Lambda Legal today filed a lawsuit in Nevada -- in the same Ninth Circuit jurisdiction that the Proposition 8 lawsuit is under -- seeking to allow same-sex individuals to marry in that state.
Lambda Legal Defense and Education Fund took what one of its lawyers calls "a strategic step" in the national effort to advance marriage equality by filing a federal lawsuit in Nevada seeking equal marriage rights for eight same-sex couples in the state.
The lawsuit, Sevcik v. Sandoval, marks the first time that Lambda Legal has sought equal marriage rights for gay and lesbian couples in federal court,
Fittingly, same-sex marriage advocates have just established in Nevada a new table to roll the die of a Supreme Court decision on. But with a more limited goal than nationwide marriage equalty, and years before it reaches a Supreme Court which will be looking at a public clearly in favor of it if trends continue, the die may well be stacked in their favor.
Why now?
It's become obvious (to me, at any rate) that Perry no longer has any significant chance of establishing (or denying) the fundamental right to marriage to same-sex couples. That's because while Judge Vaughn Walker in San Francisco's Federal District Court ruled that that right extended to same-sex couples, on appeal the Ninth Circuit panel took a much narrower path to a favorable ruling.
They specifically noted that they did NOT have to decide the issue of whether same-sex marriages are to be included in the fundamental right to marriage; they ruled rather that by taking away the right to marriage via Proposition 8 California violated Romer, as they concluded there was no rational basis for removing this existing right.
Therefore, if a right to marriage equality is to be expanded beyond California, a new lawsuit in a state where this right has not been taken away seems to be needed. (The Supreme Court or the en banc Ninth could, on appeal of the Ninth panel's decision, rule more broadly as Judge Walker did. But that seems extremely unlikely to me and, I suspect, to Lambda Legal.) Since the Ninth Circuit has recently issued favorable rulings in discrimination suits against LGBTs (Witt and Diaz v Brewer, along with Perry), and Golinski, a DOMA case where a favorable decision seems to this untrained eye more likely than not, will be coming before it soon, a Ninth Circuit locale seems the obvious choice.
Why Nevada?
Nevada has a broad domestic partnership law, and so a claim of "separate but equal" seems sustainable:
Explaining the claim, ((Lambda Legal staff attorney Tara)) Borelli says, "One of the reasons that we're suing in the state of Nevada is that this is a particular equal protection problem that this case examines. It's the kind of problem created where a state excludes same-sex couples from marriage deems them fit for all of the rights and responsibilities of marriage through a lesser, second-class status -- in this case, domestic partnership. That shows just how irrational that state's decision is to shut same-sex couples out of marriage."

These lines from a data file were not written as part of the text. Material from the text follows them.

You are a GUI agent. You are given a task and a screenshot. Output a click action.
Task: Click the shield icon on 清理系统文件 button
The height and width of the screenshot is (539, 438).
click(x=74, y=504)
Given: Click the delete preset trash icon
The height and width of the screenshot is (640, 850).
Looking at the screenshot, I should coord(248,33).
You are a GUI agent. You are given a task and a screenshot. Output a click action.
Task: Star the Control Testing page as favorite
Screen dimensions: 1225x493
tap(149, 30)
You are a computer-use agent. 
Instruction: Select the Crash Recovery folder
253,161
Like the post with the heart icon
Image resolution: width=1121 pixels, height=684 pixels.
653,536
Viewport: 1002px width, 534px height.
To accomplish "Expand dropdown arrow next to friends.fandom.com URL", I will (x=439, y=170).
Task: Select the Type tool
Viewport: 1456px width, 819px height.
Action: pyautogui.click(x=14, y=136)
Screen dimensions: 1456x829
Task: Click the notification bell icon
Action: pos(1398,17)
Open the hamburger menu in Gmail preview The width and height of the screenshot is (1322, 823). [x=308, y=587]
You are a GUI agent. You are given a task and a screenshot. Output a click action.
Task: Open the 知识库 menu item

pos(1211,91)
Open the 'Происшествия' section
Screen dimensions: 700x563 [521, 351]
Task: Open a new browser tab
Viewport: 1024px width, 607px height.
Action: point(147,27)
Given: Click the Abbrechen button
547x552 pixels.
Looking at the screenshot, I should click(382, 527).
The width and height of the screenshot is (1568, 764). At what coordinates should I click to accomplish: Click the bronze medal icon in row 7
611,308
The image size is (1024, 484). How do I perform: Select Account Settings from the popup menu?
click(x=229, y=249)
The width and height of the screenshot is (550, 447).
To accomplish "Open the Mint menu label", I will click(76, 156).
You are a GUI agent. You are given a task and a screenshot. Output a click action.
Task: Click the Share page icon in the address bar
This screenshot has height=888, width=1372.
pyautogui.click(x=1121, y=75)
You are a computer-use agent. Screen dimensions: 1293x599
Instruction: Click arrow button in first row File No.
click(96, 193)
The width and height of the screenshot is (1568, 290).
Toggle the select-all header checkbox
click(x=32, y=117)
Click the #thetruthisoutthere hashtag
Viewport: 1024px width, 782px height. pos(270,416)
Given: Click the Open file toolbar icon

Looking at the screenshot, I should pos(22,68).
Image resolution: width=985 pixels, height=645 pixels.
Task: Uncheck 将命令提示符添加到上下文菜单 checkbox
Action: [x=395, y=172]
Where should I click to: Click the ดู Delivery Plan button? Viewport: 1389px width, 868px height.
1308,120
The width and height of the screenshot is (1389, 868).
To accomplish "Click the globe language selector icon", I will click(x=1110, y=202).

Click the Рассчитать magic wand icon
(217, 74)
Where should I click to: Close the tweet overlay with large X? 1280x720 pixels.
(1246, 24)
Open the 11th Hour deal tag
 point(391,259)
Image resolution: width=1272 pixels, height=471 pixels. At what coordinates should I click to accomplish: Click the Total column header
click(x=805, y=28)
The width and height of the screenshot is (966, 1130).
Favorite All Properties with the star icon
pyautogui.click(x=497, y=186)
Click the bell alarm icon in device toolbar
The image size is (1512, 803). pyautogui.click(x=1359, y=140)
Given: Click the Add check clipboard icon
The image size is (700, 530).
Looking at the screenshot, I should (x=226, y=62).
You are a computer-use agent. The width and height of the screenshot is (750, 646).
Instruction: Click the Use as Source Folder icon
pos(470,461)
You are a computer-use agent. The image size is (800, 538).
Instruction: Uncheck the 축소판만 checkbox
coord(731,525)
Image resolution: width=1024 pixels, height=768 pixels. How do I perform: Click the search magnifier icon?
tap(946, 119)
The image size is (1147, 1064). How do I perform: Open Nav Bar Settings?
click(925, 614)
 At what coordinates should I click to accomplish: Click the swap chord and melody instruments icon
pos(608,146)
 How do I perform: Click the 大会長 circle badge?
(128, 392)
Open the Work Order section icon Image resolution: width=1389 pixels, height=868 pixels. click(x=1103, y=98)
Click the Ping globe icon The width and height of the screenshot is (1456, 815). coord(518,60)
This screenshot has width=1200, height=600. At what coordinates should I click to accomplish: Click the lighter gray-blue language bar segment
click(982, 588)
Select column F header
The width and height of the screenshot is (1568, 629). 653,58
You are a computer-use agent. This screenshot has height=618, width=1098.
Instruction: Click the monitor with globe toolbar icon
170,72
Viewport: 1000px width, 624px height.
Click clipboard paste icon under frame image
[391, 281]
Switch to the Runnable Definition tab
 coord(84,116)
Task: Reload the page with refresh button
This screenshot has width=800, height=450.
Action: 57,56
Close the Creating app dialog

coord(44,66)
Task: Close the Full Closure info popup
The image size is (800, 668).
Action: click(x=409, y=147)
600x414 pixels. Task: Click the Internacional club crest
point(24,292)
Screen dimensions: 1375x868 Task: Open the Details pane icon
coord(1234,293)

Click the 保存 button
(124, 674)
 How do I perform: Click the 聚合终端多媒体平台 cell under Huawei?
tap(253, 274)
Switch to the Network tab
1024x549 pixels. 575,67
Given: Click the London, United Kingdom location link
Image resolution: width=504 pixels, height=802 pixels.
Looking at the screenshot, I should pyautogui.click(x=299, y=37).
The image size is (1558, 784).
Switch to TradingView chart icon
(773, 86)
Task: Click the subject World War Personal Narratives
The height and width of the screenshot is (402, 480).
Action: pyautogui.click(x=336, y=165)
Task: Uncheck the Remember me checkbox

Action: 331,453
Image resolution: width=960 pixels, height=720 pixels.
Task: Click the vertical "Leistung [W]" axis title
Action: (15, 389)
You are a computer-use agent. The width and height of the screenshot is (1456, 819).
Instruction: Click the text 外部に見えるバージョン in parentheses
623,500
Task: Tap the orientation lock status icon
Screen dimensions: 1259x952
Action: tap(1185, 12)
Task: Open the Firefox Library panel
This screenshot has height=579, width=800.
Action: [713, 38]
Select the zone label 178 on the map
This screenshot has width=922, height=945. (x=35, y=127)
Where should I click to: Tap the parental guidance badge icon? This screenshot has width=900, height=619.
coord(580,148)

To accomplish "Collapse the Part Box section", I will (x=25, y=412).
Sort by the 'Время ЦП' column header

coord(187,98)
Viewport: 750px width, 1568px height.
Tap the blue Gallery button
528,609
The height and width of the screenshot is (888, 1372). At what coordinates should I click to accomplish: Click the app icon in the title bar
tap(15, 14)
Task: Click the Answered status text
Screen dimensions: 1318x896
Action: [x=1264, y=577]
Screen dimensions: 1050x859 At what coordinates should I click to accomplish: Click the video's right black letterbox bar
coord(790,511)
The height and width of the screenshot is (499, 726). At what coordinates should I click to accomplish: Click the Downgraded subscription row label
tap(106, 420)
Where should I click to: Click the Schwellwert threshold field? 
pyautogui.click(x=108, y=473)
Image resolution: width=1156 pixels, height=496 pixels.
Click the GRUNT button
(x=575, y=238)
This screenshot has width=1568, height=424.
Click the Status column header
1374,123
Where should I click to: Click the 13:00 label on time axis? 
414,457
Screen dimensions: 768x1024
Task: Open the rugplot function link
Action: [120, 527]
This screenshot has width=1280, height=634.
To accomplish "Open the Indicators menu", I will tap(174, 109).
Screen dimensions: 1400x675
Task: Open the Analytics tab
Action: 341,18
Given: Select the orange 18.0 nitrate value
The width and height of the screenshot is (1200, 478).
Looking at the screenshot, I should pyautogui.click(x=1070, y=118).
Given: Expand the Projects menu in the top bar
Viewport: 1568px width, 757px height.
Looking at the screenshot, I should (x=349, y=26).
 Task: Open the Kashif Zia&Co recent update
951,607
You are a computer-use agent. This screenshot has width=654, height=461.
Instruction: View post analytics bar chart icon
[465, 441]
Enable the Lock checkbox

Why not Washington State, Oregon or Hawaii? Possibly because those states could institute marriage equality before the lawsuit reached the Supreme Court, making the case moot. That doesn't seem to be very likely in Nevada. The other Ninth Circuit states such, Arizona, Alaska, Idaho and Montana do not have strong domestic partnership laws, so Nevada seems to be the proper temperature porridge.
Will this suit establish marriage equality across the United States, if ultimately successful?
Apparently not.
Lambda Legal -- with assistance from pro bono co-counsel from O'Melveny & Myers LLP and Snell & Wilmer LLP -- has decided only to pursue an equal protection claim relating to the different treatment same-sex couples receive in Nevada and not a due process claim relating to the "fundamental right" to marriage. Both claims were raised in the Perry lawsuit.
"We certainly believe that the fundamental right to marry includes same-sex couples, but this court doesn't need to answer that question to rule for the plaintiffs here," Borelli says. "And we're convinced that our equal protection claim is so clearly correct that we want to keep the focus on that claim."
But it would, I believe, establish that situations like New Jersey's, Hawaii's, Illinois', California's and (currently) Washington State's, which have "everything but marriage" civil unions or domestic partnerships, are a violation of the 14th amendment and those states would presumably have to convert these relationships into civil marriages.
Thanks to Lambda Legal for taking this next step! State by state, more favorable poll by more favorable poll, by referendum and lawsuit, by dint of relentless advocates like AFER, Lambda Legal and the ACLU, marriage equality will eventually arrive.